Yes, Mambinities. R.A. Dickey, who spent his 2002 and 2007 seasons out of baseball because he wasn’t good enough to make any team, is a probable All-Star. R.A. Dickey, who in 2006 as a 31 year-old, transitioned to a full-time knuckle-ball pitcher, is not only a probable All-Star, but considering starting material. R.A. Dickey, who at age 37 is having his most dominant season ever, is a potential All-Star starter and Cy Young candidate. Yes folks, that R.A. Dickey.

Unbelievably, just three years after finishing the season with Minnesota with a 5.21 ERA and walking nearly as many batters as he struck out, R.A. Dickey is favored by many, including our own Pucklius, as the presumptive National League All-Star Starter.

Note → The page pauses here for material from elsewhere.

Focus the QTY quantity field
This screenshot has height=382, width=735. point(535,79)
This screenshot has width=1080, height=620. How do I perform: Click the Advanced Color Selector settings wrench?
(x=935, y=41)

However, he’s not without his detractors. An e-mail debate began to stir today with the assertion that yes, the Mets ace was more deserving of throwing the NL’s first pitch than Cain.

At first thought, this is simply ludicrous. How could Dickey be more qualified than the guy who threw a perfect game? Let’s look at the tale of the tape:

R.A. Dickey: 15 starts (13 quality starts, 3 complete games), 11-1, 106 Ks, 72 Hits, 24 Walks, 2.31 ERA, 0.91 WHIP

Matt Cain: 15 starts (11 QS, 2 CG), 9-2, 107 Ks, 74 Hits, 22 Walks, 2.27 ERA, 0.90 WHIP
Well, that wasn’ helpful. Their statistics are stunningly similar in nearly every way, except for the obvious win-loss record (which is itself a pretty superfluous statistic). Both have their pros and cons, and with each of them having approximately three starts left until July 17th, there’s a lot left to be decided. So let’s turn to the experts. 
But obviously they were busy, so we here at MAMBINO HQ decided to tackle the issue. I’ll be taking the side of Cain, which shakes my Dodger Blue bones to their marrow, and Pucklius will be trumpeting his very own Dickey from Queens. Let’s see if either of us can swing each other.
KOBEsh: The numbers between the two really aren’t helping to create any separation between these two guys. Out of all the arguments, which are you looking at as the strongest in Dickey’s favor?

Pucklius: You’re right in that it’s hard to go wrong, but I think you’ve got to look at his quality starts and complete games in addition to the sheer dominance he displayed over the six or so starts prior to Sunday’s game against the Yankees. The rest of the stat line between the two is almost completely identical, but Dickey leads both in quality starts and complete games, which perhaps more than anything might be a sign of consistently putting your team in position to win games. Granted, the differences in those categories are slight — perhaps even negligible — but I do think those combined with his ERA and WHIP are crucial. Cain’s numbers are also stellar, but the flukiness of a perfect game — and yes, while they are tremendous accomplishments they are flukes — dramatically impacts his ERA and WHIP … Read more...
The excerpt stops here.